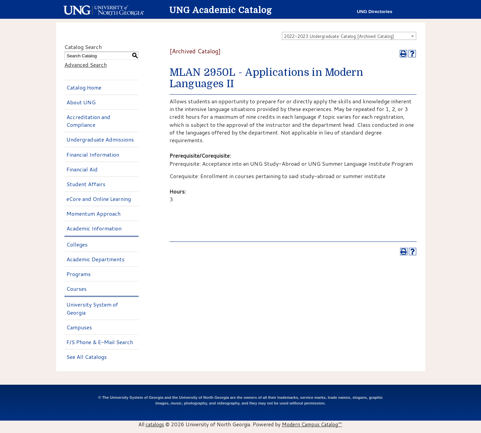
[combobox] (349, 36)
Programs (78, 274)
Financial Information (92, 154)
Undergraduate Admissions (100, 139)
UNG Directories (374, 11)
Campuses (79, 327)
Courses (76, 288)
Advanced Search (85, 64)
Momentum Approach (93, 213)
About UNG (81, 102)
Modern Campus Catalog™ (312, 424)
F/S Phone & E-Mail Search (99, 342)
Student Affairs (85, 184)
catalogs (155, 424)
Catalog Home (83, 87)
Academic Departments (95, 259)
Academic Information (94, 228)
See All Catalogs (86, 357)
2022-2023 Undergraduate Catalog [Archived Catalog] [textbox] (339, 36)
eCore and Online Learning (98, 199)
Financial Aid (82, 169)
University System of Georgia (92, 308)
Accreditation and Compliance (88, 120)
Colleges (77, 244)
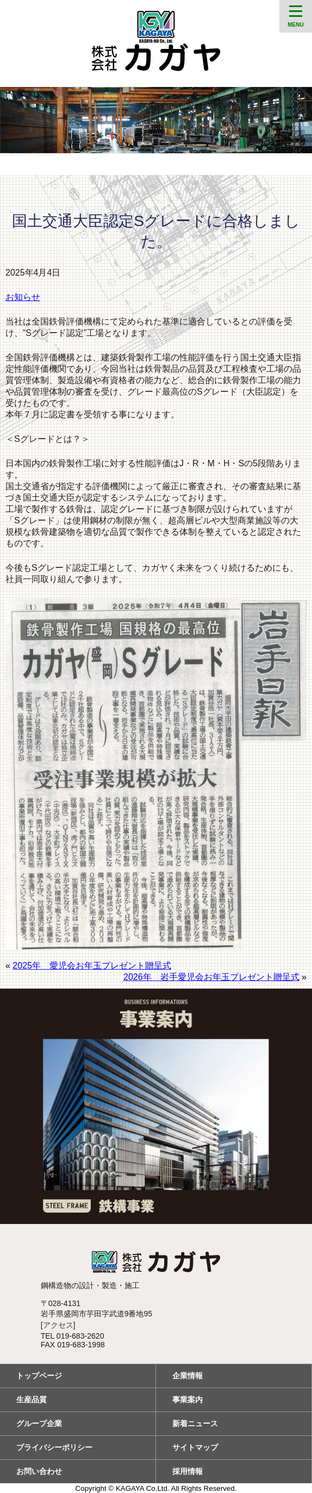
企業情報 (187, 1375)
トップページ (39, 1375)
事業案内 (187, 1399)
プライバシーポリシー (54, 1447)
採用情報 (187, 1471)
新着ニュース (195, 1423)
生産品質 (31, 1399)
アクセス (58, 1325)
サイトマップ (195, 1447)
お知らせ (22, 297)
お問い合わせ (39, 1471)
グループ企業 (39, 1423)
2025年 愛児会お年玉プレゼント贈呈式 (92, 965)
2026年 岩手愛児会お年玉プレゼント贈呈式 (211, 977)
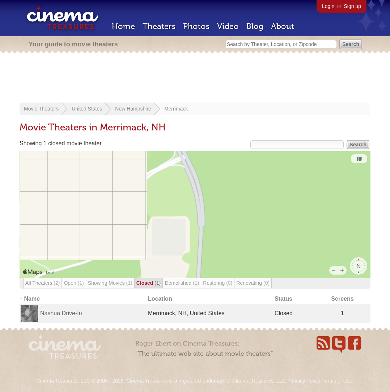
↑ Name (30, 299)
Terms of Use (337, 381)
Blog (254, 26)
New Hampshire (133, 109)
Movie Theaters (41, 109)
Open (74, 283)
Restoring (217, 283)
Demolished (182, 283)
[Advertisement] (195, 78)
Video (228, 26)
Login (328, 6)
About (282, 26)
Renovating (253, 283)
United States (87, 109)
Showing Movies (110, 283)
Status (283, 299)
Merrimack (176, 109)
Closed (148, 283)
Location (160, 299)
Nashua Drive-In (61, 313)
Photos (196, 26)
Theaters (159, 26)
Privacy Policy (303, 381)
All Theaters (42, 283)
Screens (342, 299)
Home (123, 26)
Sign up (352, 6)
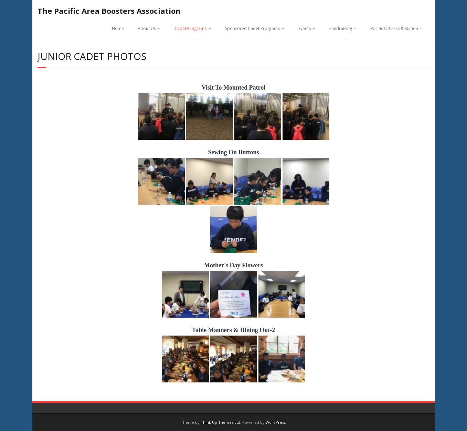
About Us (147, 28)
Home (118, 28)
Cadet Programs (190, 28)
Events (304, 28)
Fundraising (340, 28)
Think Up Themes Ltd (220, 422)
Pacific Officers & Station (394, 28)
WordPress (276, 422)
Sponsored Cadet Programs (252, 28)
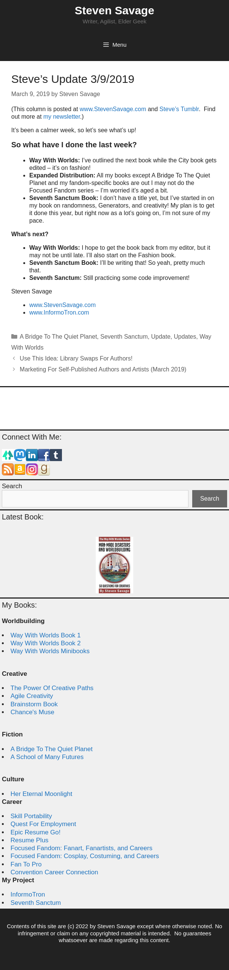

◆ ◆ ◆ ◆ ◆

» **What you will do**: Copy every line of the material above word for word, omitting the pictures.

» **Final result**:
[combobox] (349, 36)
Programs (78, 274)
Financial Information (92, 154)
Undergraduate Admissions (100, 139)
UNG Directories (374, 11)
Campuses (79, 327)
Courses (76, 288)
Advanced Search (85, 64)
Momentum Approach (93, 213)
About UNG (81, 102)
Modern Campus Catalog™ (312, 424)
F/S Phone & E-Mail Search (99, 342)
Student Affairs (85, 184)
catalogs (155, 424)
Catalog Home (83, 87)
Academic Departments (95, 259)
Academic Information (94, 228)
See All Catalogs (86, 357)
2022-2023 Undergraduate Catalog [Archived Catalog] [textbox] (339, 36)
eCore and Online Learning (98, 199)
Financial Aid (82, 169)
University System of Georgia (92, 308)
Accreditation and Compliance (88, 120)
Colleges (77, 244)
企業情報 (187, 1375)
トップページ (39, 1375)
事業案内 (187, 1399)
プライバシーポリシー (54, 1447)
採用情報 (187, 1471)
新着ニュース (195, 1423)
生産品質 (31, 1399)
アクセス (58, 1325)
サイトマップ (195, 1447)
お知らせ (22, 297)
お問い合わせ (39, 1471)
グループ企業 (39, 1423)
2025年 愛児会お年玉プレゼント贈呈式 (92, 965)
2026年 岩手愛児会お年玉プレゼント贈呈式 (211, 977)
↑ Name (30, 299)
Terms of Use (337, 381)
Blog (254, 26)
New Hampshire (133, 109)
Movie Theaters (41, 109)
Open (74, 283)
Restoring (217, 283)
Demolished (182, 283)
[Advertisement] (195, 78)
Video (228, 26)
Login (328, 6)
About (282, 26)
Renovating (253, 283)
United States (87, 109)
Showing Movies (110, 283)
Status (283, 299)
Merrimack (176, 109)
Closed (148, 283)
Location (160, 299)
Nashua Drive-In (61, 313)
Photos (196, 26)
Theaters (159, 26)
Privacy Policy (303, 381)
All Theaters (42, 283)
Screens (342, 299)
Home (123, 26)
Sign up (352, 6)
About Us (147, 28)
Home (118, 28)
Cadet Programs (190, 28)
Events (304, 28)
Fundraising (340, 28)
Think Up Themes Ltd (220, 422)
Pacific Officers & Station (394, 28)
WordPress (276, 422)
Sponsored Cadet Programs (252, 28)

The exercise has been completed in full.